Letting child wait in car a few minutes

“In [a New Jersey] appeals court decision last week, three judges ruled that a mother who left her toddler sleeping in his car seat while she went into a store for five to 10 minutes was indeed guilty of abuse or neglect for taking insufficient care to protect him from harm.” The child was unharmed. [Lenore Skenazy, New York Post and Free-Range Kids] Author Lenore Skenazy, who has written about hundreds of instances of questionable legal protectiveness or overprotectiveness at her Free-Range Kids blog, will be speaking at the Cato Institute in Washington, D.C. on Wednesday, with me commenting; the event is free and open to the public, but you need to register here. (Update: postponed due to weather)

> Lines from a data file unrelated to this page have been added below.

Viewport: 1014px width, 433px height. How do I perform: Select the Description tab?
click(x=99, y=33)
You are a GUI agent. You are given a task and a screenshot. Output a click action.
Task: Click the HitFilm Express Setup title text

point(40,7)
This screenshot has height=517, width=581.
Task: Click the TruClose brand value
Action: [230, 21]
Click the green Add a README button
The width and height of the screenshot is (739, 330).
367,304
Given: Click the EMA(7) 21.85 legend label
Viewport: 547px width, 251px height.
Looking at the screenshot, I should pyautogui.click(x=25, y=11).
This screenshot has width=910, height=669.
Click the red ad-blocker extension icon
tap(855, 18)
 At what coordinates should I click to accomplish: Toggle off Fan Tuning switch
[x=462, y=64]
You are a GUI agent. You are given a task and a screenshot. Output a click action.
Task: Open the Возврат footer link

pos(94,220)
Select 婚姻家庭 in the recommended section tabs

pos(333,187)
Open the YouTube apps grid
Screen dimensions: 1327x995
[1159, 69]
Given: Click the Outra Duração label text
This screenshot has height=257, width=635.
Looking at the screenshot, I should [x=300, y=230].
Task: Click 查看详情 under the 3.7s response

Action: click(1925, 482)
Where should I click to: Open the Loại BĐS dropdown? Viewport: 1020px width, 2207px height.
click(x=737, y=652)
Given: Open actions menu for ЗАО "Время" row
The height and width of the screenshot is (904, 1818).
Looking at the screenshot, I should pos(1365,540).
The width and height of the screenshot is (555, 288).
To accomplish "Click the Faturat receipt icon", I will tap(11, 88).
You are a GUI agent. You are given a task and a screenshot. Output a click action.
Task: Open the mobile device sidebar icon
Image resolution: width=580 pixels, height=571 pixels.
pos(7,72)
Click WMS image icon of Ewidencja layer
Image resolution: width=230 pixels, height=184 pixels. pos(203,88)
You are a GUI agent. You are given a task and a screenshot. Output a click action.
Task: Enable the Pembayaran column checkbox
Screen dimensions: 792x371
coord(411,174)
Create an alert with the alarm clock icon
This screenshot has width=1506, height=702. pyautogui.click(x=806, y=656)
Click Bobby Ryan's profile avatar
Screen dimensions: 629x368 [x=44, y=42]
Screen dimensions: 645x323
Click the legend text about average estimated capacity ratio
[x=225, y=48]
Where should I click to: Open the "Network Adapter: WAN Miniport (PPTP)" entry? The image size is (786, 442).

And: Scott Greenfield has more thoughts on the impulse to bring brief episodes of unattended back-seat child solitude into the criminal, therapeutic or supervisory orbit. Like so many others of my generation, I was left in the car during brief shopping errands by my own decidedly conscientious and non-abusive mother.

2 Comments

  • […] H/T Walter Olson at Overlawyered […]

  • Why isn’t this a due process violation? The mother’s substantive rights to caring for her child are threatened because of a rule that was not promulgated until after the behavior occurred.